EDITOR'S NOTE: The following letter is addressed to members of the Hesperia City Council.
I am taking this opportunity to write to all of you concerning the future of the Hesperia Golf and Country Club. I have recently heard a disturbing rumor that the City Council is not behind maintaining the property in its current configuration, i.e. an 18-hole championship golf course. I am extremely upset and disturbed that as your constituent, you would even consider demolishing such a great and significant piece of American history and culture.
The golf course has, and will continue to be, a cornerstone for the Hesperia community and citizens. I, as you've probably guessed, am an avid golfer. I have been playing the game of golf for 11 years, and have become extremely adept at the game, an 8 index/handicap, due to the challenging and expertly designed and maintained layout of this golf course. I also travel quite extensively for business and I am always amazed at the number of people I meet that can identify Hesperia because of the course's PGA history and the brief stint on an episode of Shell's Wonderful World of Golf television program that was filmed here.
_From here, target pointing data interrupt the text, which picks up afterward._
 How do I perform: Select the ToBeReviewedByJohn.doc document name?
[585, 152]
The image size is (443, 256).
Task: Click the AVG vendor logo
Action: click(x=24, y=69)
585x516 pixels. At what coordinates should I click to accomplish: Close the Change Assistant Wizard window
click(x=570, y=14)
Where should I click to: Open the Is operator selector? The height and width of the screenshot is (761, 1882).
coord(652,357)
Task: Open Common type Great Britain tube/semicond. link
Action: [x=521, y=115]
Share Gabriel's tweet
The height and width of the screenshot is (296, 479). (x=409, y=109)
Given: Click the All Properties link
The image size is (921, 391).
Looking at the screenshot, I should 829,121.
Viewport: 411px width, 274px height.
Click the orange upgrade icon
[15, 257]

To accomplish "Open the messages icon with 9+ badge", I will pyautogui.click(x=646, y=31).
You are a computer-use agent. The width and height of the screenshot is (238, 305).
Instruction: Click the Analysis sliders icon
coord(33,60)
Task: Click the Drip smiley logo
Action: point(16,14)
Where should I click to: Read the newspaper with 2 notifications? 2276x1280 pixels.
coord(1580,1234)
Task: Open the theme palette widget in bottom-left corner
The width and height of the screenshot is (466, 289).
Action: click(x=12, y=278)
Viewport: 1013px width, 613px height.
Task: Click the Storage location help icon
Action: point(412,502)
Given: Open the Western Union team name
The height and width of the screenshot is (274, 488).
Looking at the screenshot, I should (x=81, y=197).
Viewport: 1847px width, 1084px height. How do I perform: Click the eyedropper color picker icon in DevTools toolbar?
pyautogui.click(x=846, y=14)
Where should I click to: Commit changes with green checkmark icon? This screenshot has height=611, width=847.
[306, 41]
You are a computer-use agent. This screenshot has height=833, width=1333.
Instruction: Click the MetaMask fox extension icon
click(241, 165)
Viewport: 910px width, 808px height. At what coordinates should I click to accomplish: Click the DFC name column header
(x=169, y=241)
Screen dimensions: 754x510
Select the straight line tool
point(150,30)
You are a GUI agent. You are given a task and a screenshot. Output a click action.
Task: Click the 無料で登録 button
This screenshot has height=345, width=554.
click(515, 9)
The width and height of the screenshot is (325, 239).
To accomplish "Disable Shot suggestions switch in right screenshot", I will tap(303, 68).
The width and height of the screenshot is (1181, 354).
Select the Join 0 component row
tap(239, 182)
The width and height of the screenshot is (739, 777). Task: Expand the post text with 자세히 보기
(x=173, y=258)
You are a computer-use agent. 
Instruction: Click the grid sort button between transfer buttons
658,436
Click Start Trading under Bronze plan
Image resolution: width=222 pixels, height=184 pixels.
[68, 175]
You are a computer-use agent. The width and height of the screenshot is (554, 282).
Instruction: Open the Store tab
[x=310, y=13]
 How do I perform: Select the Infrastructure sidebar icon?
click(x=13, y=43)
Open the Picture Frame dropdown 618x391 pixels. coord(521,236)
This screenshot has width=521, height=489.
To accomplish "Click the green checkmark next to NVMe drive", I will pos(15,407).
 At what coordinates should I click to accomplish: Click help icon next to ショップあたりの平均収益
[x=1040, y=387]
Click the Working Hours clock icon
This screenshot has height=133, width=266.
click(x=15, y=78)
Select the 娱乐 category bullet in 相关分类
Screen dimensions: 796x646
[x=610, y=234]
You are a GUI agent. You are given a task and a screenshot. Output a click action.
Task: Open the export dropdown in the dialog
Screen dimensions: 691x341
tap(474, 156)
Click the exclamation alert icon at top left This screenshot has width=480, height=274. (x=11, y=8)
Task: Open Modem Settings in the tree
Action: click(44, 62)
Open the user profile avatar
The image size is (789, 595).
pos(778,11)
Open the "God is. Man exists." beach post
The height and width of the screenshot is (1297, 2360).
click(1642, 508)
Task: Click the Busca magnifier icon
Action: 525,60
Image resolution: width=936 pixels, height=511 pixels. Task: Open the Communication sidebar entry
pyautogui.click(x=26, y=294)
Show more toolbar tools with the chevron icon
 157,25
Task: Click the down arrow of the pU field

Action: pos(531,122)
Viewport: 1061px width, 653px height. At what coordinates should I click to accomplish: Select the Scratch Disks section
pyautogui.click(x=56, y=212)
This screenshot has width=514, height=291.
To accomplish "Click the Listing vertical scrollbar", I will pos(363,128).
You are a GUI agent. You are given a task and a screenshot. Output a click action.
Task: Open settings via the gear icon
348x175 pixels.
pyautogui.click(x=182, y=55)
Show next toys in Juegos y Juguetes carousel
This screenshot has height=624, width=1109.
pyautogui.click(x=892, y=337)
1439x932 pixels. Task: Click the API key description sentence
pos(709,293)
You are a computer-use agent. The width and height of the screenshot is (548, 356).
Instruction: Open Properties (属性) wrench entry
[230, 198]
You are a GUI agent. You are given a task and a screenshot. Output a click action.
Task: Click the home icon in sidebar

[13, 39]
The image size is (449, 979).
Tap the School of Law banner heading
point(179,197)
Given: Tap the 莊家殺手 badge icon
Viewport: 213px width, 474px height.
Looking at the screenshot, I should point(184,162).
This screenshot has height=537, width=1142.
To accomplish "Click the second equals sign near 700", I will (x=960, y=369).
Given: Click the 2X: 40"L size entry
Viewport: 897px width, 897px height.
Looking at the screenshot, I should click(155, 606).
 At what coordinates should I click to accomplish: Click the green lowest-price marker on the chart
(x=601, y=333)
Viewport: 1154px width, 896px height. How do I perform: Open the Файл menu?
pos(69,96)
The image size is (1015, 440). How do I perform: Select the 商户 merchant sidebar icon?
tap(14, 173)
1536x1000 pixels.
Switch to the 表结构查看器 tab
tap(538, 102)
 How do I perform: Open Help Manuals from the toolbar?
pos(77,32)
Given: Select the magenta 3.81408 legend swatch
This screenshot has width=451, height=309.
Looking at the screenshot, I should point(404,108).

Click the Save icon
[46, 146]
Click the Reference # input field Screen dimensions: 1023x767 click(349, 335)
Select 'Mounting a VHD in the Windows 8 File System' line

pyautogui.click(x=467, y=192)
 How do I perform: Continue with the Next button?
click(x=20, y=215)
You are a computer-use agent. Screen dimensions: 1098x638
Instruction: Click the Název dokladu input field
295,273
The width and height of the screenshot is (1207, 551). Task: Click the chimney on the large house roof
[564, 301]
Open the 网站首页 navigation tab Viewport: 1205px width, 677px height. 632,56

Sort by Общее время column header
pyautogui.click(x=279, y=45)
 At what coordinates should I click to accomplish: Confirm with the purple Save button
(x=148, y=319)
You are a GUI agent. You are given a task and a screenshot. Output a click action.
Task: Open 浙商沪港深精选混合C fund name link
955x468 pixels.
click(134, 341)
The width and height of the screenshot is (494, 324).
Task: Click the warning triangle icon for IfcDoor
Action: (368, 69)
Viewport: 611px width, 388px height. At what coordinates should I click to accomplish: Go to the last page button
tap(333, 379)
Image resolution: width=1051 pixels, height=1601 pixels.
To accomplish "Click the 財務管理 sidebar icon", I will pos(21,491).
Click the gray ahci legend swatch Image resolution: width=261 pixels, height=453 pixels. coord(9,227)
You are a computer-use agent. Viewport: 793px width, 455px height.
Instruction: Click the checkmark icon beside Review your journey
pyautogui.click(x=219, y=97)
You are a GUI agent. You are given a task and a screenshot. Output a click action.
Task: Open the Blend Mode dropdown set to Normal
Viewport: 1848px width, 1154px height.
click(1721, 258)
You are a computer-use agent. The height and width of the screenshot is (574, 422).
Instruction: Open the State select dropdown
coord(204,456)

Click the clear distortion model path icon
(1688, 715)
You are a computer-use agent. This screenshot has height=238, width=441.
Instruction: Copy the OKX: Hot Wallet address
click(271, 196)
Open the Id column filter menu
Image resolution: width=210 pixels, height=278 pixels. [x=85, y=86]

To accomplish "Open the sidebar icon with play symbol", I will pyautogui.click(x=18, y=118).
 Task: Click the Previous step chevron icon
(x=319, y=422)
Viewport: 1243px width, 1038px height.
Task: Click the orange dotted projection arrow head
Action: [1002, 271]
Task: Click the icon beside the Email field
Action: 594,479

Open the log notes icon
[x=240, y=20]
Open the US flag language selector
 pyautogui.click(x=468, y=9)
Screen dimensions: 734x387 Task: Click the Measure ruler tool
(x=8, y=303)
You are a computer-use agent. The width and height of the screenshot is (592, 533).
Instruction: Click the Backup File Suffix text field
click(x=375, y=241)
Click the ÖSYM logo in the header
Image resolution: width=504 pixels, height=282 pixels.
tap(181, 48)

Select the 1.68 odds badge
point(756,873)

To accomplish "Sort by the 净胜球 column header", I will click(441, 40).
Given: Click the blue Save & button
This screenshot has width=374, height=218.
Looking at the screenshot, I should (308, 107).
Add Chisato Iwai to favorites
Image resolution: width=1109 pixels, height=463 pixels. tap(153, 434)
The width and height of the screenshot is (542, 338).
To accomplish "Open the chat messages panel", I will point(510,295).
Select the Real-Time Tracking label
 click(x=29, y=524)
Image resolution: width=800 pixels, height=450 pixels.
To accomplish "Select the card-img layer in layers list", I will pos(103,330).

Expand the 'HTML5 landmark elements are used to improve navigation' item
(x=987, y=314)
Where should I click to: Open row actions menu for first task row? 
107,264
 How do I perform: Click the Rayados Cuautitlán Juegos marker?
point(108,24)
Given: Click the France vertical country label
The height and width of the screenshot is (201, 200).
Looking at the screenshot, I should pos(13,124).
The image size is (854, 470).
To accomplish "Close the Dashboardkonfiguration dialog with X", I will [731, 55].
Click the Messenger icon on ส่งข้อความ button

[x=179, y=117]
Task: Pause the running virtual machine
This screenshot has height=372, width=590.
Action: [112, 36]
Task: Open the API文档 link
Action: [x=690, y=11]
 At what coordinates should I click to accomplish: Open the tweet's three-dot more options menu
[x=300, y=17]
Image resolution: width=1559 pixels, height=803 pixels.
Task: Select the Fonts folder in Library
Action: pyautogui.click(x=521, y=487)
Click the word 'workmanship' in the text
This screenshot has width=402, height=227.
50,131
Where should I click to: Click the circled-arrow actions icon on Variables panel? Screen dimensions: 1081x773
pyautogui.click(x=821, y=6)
While this may seem somewhat insignificant to most people in our fine city, I challenge you to name another city with such rich golf history and notoriety as ours. I'm sure you will be able to come up with names like Augusta, Pinehurst, Pebble Beach etc… I say that's a pretty esteemed group of places also steeped in golf history. I believe we must continue that heritage and legacy.
My point is, this course has potential far beyond the water rights everyone keeps debating. This course can be a magnet for throngs of people to fill our local hotels and restaurants numerous times a year. We should endeavor to attract the golf tours, be it mini, Nationwide or even the PGA/LPGA to come and play here. This isn't a walk in the park for any golfer, even the professionals, and it most certainly shouldn't be turned into one.
I think this is an injustice to the whole of the community to demolish what has been, and can be again, a flourishing revenue source for our community. Do we need a skate park? Maybe, but we have hundreds of thousands of acres in which to place it. Does the city need water? Absolutely, but at what expense? Why are we always giving handouts to contractors and others to expand our housing far beyond the capability of the infrastructure to support it? In most cases, those who do buy these less expensive homes, are either renting, or don't pay taxes anyway. Why are they rewarded, and why do the contractors get a free, or reduce fee, ride? Why do the remaining taxpayers shoulder this burden?
I challenge each of you to "think out of the box" and use the course as a cornerstone to attract business, not drive it away. Sure the water was cheap, but the crown jewel you received with it has far more potential than you have given it credit for, and will still be here long after the builders and non taxpaying citizens are long gone.
This course has produced 50+ years of recreation and revenue and has already proven solvency in the first six months since its purchase without contribution from the general fund. I think you owe it to the citizens of this city to grow the attractions for a more affluent cliental, instead of supporting far too many people with welfare using my tax dollars.
In closing I say again, I challenge each of you to brainstorm ways to advertise and grow the desirability of this great city as home to wealthy corporate business and as a vacation destination for the average citizen. We need visionaries who can bring support and help build infrastructure and in turn, generate a larger tax base, than destroy what little this city has left and leave it in a welfare state. Which I might add seems, at least to this layman, not far off.
It is also not beyond the citizens of this city to take action to deem this course a historical landmark, which would both stifle any future development and improvement by you in an attempt to better our bottom line which I feel would be counterproductive. It will also keep you from modifying it from its current form without state oversight and approval.
While that action seems drastic, it will also guarantee the survival of the course and ultimately is the correct and honorable thing to do for the better of the whole community, not just a greedy myopic few who can't see the forest through the trees.